■ Do this:
Repeat the items from the line with "This screenshot has width=1614, height=1483." to the line with "coord(1168,1006)", swapping "Click" for "Select" and keeping everything else the same.

■ Task data:
** START **

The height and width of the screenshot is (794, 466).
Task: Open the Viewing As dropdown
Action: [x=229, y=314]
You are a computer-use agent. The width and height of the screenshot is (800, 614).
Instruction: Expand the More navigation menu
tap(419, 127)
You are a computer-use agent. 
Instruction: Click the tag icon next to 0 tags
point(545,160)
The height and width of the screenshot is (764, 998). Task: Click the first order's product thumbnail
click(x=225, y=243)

** END **
** START **

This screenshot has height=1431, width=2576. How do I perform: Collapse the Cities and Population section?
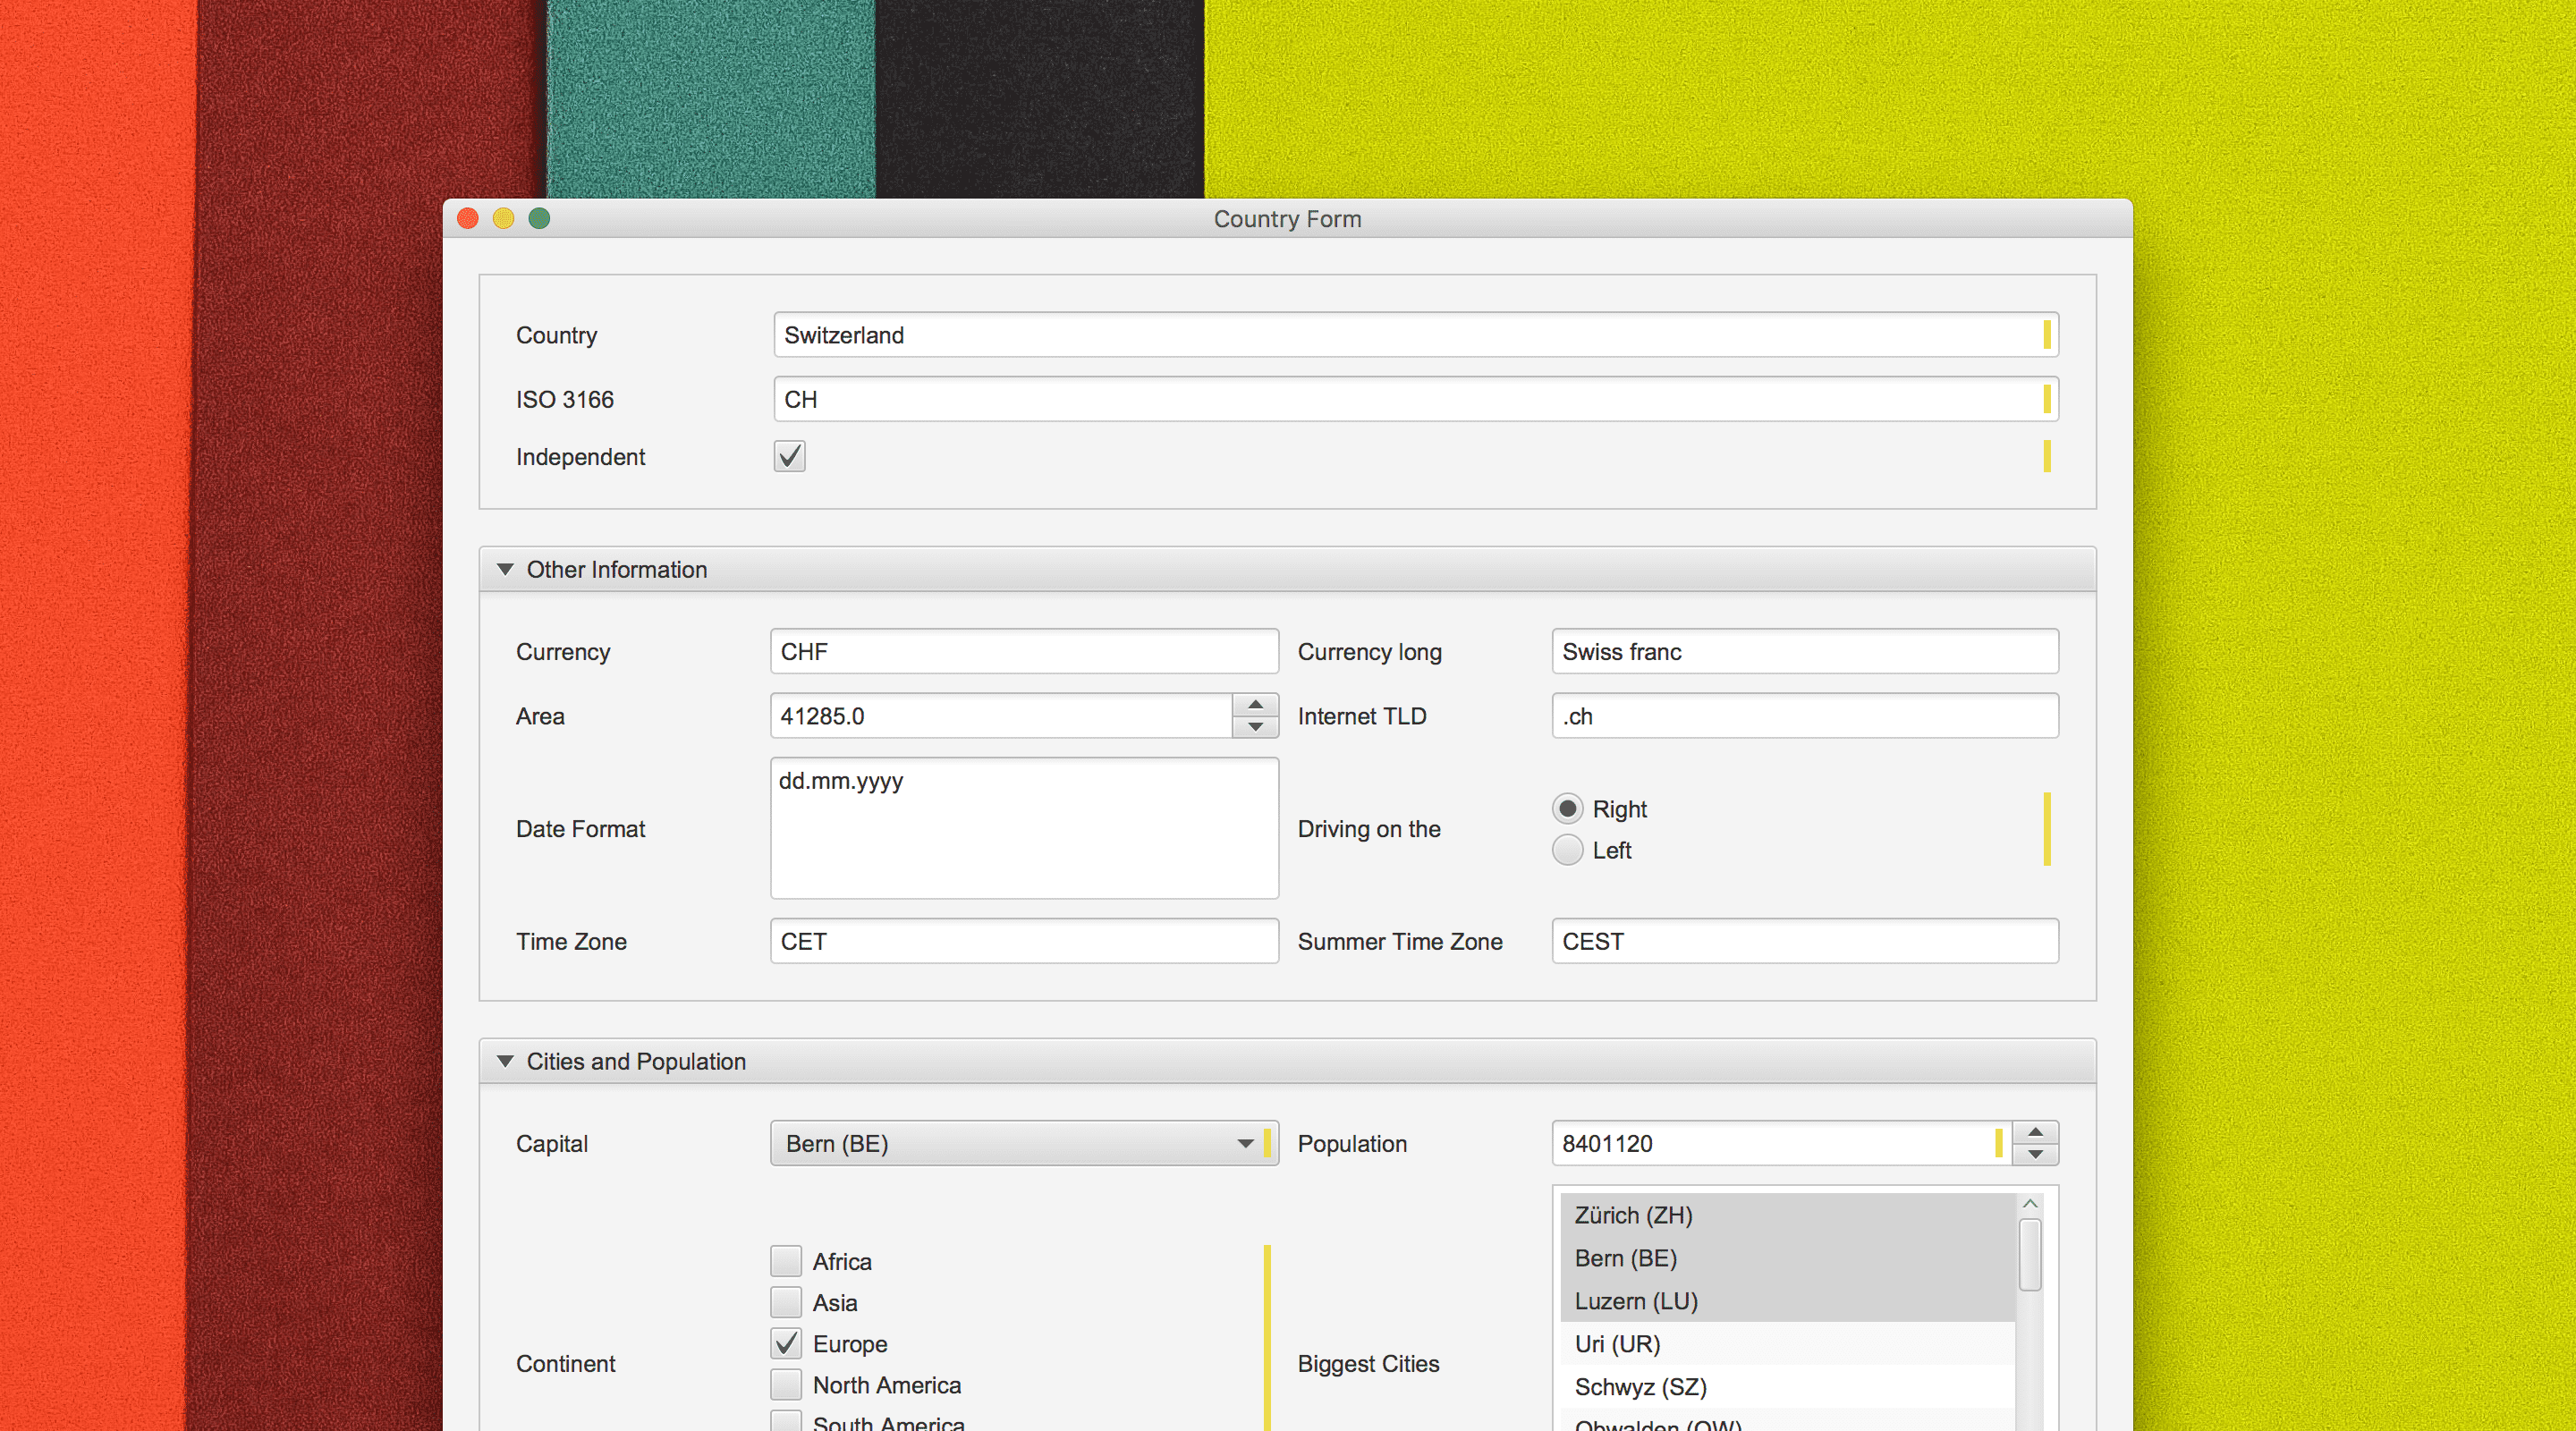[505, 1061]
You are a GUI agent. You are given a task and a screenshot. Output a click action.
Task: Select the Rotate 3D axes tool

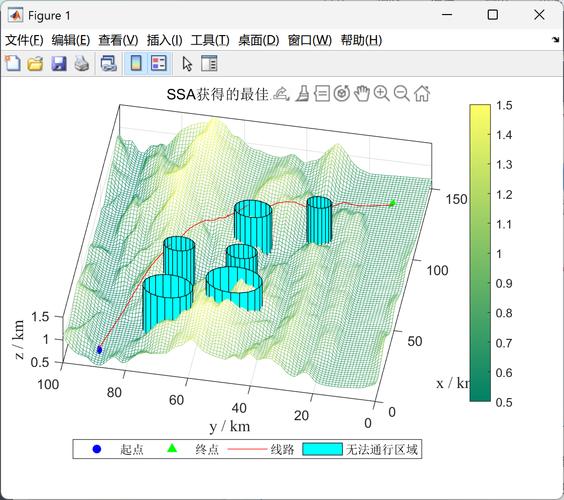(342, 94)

** END **
** START **

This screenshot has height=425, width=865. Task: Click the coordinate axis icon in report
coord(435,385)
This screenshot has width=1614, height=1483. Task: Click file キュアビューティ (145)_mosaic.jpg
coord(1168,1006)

** END **

■ Solution to this problem:
This screenshot has width=1614, height=1483. Task: Select file キュアビューティ (145)_mosaic.jpg
coord(1168,1006)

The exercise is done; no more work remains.